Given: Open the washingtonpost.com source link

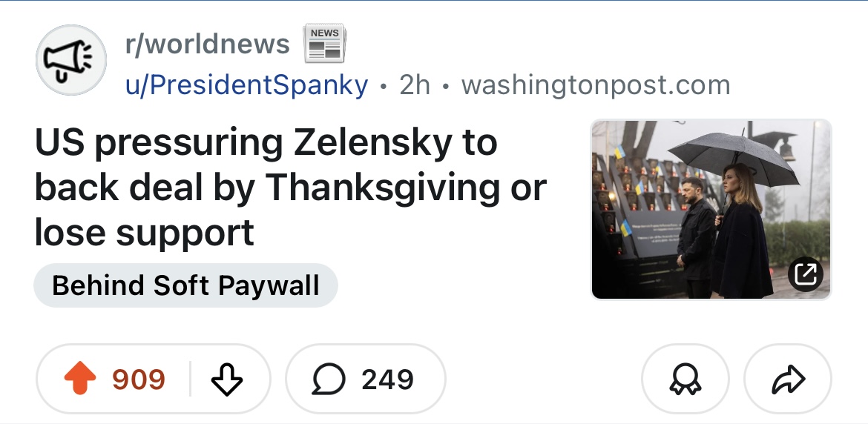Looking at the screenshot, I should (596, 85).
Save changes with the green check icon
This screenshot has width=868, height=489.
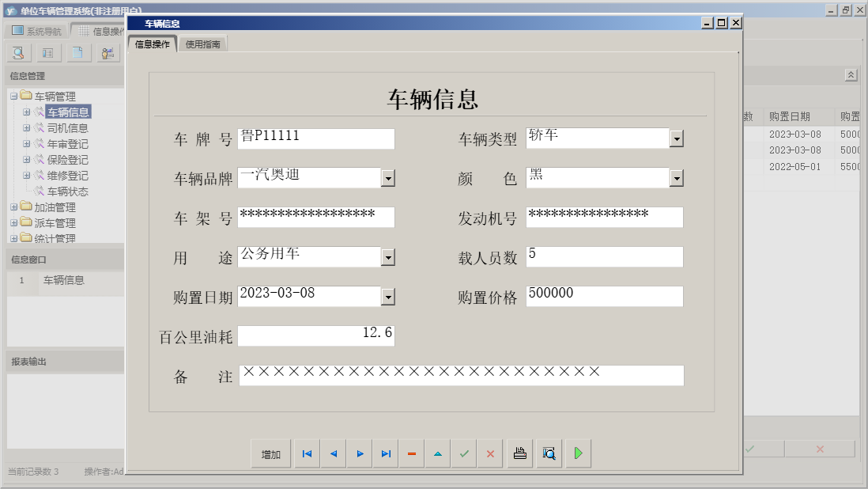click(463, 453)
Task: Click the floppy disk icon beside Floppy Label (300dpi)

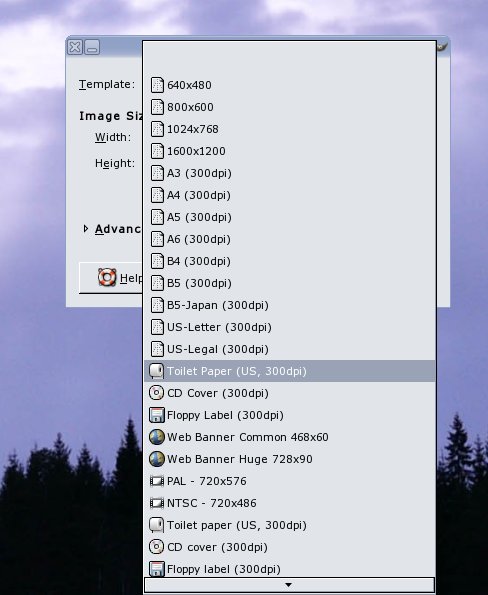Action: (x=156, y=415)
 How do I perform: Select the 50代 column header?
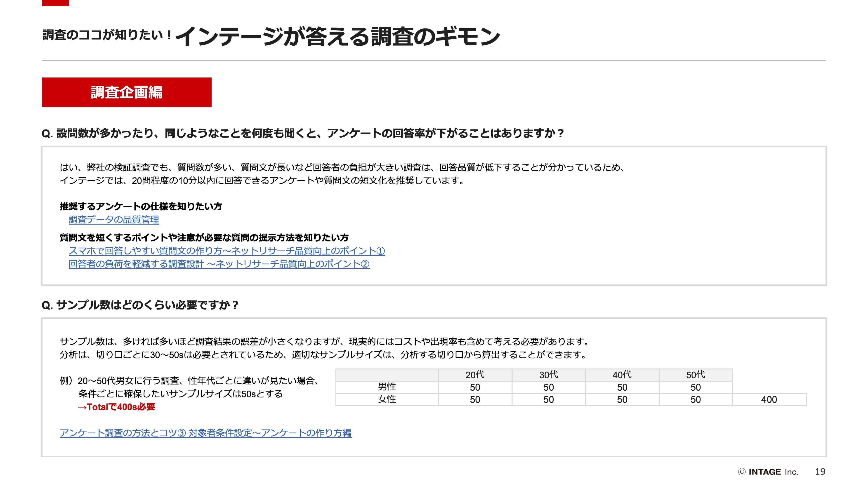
==
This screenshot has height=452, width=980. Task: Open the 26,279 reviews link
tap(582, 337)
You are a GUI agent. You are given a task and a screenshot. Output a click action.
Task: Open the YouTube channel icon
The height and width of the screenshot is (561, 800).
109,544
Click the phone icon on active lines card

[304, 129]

INSTRUCTIONS TO FOLLOW: Put the lines above into a Markdown table, from the line containing "Given: Open the" down to the line containing "Action: (x=156, y=415)", with the columns Row and Text. Skip blank lines and leave out the pictures.

RESPONSE:
| Row | Text |
|---|---|
| 1 | Given: Open the washingtonpost.com source link |
| 2 | Looking at the screenshot, I should (596, 85). |
| 3 | Save changes with the green check icon |
| 4 | This screenshot has width=868, height=489. |
| 5 | click(463, 453) |
| 6 | Task: Click the floppy disk icon beside Floppy Label (300dpi) |
| 7 | Action: (x=156, y=415) |